There are lots of things you cannot control – the economy, the way others think or behave, the price of eggs, the Arab-Israeli conflict, Kim Jong-Un.
It would be easy to become so immersed in the number of items you cannot control that you forget what you can manage, and that would be YOU.
In a fear-based culture, there is a societal tendency to dwell on negativity… What if this happens and what if that happens?
People ruminate on negative possibilities. You might notice it if you watch the news (or even the day-time soap operas where everything is a tragedy).
Unpleasant events dominate and it becomes vogue to talk about problems and it is easy to transfer this victim idea to yourself – poor me. “Wasn’t it terrible what Claude did to Rumania? She deserves to get revenge.” “Life is such a struggle!” “Blah, blah, blah.” Eventually, with the preponderance of negativity, you get pulled down and feel lethargic, unmotivated, even depressed.
The negativity results in loss of focus, movement, direction, and energy BUT it doesn’t have to be that way. We have all experienced moments of loss or failure and it is the measure of a person as to how he responds to these. We can let each experience that turns out differently than we planned or expected to become a terrible tragedy. We can believe that with failure, we are losers. Or, we can deal with each experience (job, relationship, strategy, interaction) as an opportunity to pick ourselves up, learn something new, and take a different approach.
As Helen Keller said, “Life is either a daring adventure or nothing at all.”
In other words, no one comes out of the shoot knowing everything. For all of us, life is an ongoing experiment.
Take note of the people who failed in their missions before they saw any glimmer of success.
1. Bill Gates is a prime example. Even though he is one of the richest people on earth, Gates had his share of failures. An example would be his first business called, Traf-O-Data, which crashed and burned. Undaunted Gates and his partner Paul Allen moved on to form one of the most profitable companies in the history of the world – Microsoft. Former President
2. Harry S Truman also failed in business. He and his partner Eddie Jacobson set up a hat shop in Kansas City. America was in economic decline at the time and the business failed to leave Truman owing $20,000 to creditors. Instead of declaring bankruptcy, he paid back all the money he owed. It took more than 15 years. It set his character. Truman was also defeated in his second term as judge in Jackson County, Missouri. Undaunted, he ran again and was elected Presiding Judge. Truman became known as a man of integrity. No doubt, his response to defeat fed into that reputation.

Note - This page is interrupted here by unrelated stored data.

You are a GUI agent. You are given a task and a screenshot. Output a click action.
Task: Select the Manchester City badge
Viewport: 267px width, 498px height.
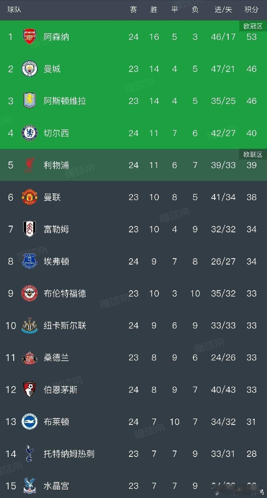click(x=30, y=68)
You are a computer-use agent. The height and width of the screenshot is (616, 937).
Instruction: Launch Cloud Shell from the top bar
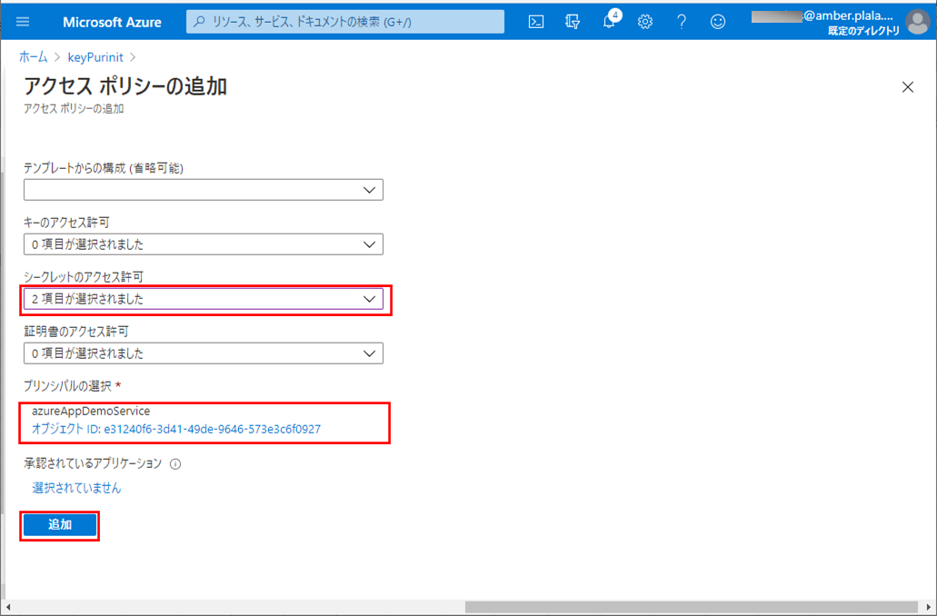coord(536,22)
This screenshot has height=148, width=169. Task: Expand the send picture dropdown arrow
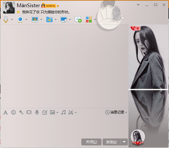click(x=57, y=113)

3. We are all driving cars right now because of the genius of Henry Ford. His global vision was that consumerism was the key to peace. He acted on that idea by creating methods of mass production of inexpensive goods, high wages for workers, and systematically lowering costs. All of which resulted in technical and business innovations, including a franchise system for Ford dealerships. Yet, along the way, he had his failures. His Detroit Automobile Company went out of business and the Edzel car was not a market success.
Each of these people did not let loss or failure get in his way. They saw each experience as a stepping-stone to the next one and got stronger, more creative and savvy as they went along.
- Albert Einstein failed in his college entrance exams
- Thomas Edison had numerous (thousands) of unsuccessful experiments before finally perfecting the light bulb and other inventions.
- In fact, Edison used his failures to construct his successes. In his mind, each “failure” illustrated what did not work so he could discover what did.
- Abraham Lincoln failed in business twice, was repeatedly defeated for public office and had a nervous breakdown. These are a few of his many challenges.